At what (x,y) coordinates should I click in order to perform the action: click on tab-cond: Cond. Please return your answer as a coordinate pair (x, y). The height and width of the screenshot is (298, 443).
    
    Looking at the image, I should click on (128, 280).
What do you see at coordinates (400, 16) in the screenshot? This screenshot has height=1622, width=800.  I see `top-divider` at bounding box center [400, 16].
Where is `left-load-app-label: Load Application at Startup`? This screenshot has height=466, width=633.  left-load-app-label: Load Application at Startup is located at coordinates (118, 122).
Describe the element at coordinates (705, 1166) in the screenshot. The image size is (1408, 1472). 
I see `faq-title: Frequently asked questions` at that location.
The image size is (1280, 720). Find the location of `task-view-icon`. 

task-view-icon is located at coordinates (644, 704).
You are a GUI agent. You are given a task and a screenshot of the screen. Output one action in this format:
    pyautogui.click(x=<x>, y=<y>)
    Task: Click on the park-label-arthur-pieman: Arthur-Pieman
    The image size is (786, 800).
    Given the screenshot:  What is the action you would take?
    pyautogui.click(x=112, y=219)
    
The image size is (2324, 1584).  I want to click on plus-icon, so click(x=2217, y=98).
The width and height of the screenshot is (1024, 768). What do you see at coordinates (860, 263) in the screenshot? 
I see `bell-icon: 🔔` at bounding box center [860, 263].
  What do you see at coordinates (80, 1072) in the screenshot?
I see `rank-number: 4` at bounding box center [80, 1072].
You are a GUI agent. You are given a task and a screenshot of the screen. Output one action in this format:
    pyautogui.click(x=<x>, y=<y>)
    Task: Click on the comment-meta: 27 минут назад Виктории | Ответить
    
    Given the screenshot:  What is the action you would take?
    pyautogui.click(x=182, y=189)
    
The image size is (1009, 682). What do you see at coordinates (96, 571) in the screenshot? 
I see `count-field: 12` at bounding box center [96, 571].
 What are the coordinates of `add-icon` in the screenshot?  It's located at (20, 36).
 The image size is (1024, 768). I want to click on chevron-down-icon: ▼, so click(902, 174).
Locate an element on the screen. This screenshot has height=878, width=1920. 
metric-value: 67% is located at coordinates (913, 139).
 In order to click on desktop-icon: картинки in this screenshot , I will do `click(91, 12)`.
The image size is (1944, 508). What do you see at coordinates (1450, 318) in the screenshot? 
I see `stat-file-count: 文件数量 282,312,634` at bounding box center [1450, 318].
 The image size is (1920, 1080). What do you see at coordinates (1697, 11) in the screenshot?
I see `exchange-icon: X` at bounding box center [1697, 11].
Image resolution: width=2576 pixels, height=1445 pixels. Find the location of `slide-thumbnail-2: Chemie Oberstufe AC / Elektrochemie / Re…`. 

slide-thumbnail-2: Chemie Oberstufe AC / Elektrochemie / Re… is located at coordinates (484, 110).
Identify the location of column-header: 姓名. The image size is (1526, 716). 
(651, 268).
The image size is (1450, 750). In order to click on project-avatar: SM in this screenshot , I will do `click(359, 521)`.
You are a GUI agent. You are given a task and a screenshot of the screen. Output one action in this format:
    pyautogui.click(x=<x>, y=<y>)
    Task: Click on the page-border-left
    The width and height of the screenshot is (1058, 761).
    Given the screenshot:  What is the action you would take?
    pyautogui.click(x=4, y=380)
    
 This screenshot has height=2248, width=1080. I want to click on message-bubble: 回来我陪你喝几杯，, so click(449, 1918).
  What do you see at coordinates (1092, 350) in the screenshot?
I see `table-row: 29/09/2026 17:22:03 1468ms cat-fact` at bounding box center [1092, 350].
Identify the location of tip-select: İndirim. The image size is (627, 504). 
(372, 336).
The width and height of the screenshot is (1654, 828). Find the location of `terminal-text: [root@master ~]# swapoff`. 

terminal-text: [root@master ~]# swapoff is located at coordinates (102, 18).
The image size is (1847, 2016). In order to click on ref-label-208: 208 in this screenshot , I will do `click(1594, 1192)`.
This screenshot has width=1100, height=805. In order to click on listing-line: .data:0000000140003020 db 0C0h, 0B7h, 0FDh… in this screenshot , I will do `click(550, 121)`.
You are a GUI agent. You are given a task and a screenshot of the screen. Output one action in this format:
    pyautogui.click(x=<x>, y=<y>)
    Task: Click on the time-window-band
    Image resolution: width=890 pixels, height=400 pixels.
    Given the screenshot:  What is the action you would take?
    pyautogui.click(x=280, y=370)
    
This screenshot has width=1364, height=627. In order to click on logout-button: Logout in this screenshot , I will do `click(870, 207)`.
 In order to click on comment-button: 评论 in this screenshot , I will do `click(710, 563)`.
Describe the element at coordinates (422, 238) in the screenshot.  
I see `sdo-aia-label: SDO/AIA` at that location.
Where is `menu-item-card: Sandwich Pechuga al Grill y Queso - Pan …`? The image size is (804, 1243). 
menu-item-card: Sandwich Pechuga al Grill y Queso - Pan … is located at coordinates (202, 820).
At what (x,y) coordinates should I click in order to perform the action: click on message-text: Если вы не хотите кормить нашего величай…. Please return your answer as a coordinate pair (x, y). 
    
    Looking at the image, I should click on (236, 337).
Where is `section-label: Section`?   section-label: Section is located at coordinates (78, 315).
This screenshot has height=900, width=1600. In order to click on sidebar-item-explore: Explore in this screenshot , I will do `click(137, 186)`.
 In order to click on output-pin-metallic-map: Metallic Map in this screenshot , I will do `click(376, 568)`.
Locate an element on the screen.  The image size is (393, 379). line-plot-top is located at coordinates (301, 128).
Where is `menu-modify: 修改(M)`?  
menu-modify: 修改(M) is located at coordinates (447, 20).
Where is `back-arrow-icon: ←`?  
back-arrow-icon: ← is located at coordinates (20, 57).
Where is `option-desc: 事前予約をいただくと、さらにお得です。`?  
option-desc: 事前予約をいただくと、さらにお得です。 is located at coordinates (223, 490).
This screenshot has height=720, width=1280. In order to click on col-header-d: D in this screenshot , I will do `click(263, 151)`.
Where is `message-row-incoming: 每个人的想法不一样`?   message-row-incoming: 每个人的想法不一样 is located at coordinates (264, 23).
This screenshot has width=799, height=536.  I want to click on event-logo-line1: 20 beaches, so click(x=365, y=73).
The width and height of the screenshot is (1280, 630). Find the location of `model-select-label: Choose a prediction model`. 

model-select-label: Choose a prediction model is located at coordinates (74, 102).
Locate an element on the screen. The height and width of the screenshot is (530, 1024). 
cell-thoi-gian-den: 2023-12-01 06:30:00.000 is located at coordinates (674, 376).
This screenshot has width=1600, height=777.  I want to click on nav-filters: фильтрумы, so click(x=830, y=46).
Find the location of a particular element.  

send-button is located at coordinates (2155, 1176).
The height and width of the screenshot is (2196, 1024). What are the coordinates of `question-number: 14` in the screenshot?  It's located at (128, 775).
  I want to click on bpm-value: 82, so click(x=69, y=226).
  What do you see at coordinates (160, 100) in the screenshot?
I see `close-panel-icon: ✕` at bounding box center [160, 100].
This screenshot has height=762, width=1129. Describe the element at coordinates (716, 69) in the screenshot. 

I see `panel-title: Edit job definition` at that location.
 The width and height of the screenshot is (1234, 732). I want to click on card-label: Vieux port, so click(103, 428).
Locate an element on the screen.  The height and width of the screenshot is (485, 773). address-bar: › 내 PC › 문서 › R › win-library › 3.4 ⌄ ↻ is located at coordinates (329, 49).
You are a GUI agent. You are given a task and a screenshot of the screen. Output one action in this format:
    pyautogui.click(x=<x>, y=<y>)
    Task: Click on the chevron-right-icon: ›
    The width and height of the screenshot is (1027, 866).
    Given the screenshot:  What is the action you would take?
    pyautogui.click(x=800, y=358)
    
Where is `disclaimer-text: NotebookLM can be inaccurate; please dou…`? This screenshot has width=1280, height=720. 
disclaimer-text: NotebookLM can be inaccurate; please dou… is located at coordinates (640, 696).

Exercise =>
Extract the lines beginning at the line that contains "Describe the element at coordinates (705, 1166)" and ending after the line that contains "center [80, 1072].", and reproduce them verbatim.

Solved exercise =>
Describe the element at coordinates (705, 1166) in the screenshot. The image size is (1408, 1472). 
I see `faq-title: Frequently asked questions` at that location.
The image size is (1280, 720). Find the location of `task-view-icon`. 

task-view-icon is located at coordinates (644, 704).
You are a GUI agent. You are given a task and a screenshot of the screen. Output one action in this format:
    pyautogui.click(x=<x>, y=<y>)
    Task: Click on the park-label-arthur-pieman: Arthur-Pieman
    The image size is (786, 800).
    Given the screenshot:  What is the action you would take?
    pyautogui.click(x=112, y=219)
    
The image size is (2324, 1584).  I want to click on plus-icon, so click(x=2217, y=98).
The width and height of the screenshot is (1024, 768). What do you see at coordinates (860, 263) in the screenshot? 
I see `bell-icon: 🔔` at bounding box center [860, 263].
  What do you see at coordinates (80, 1072) in the screenshot?
I see `rank-number: 4` at bounding box center [80, 1072].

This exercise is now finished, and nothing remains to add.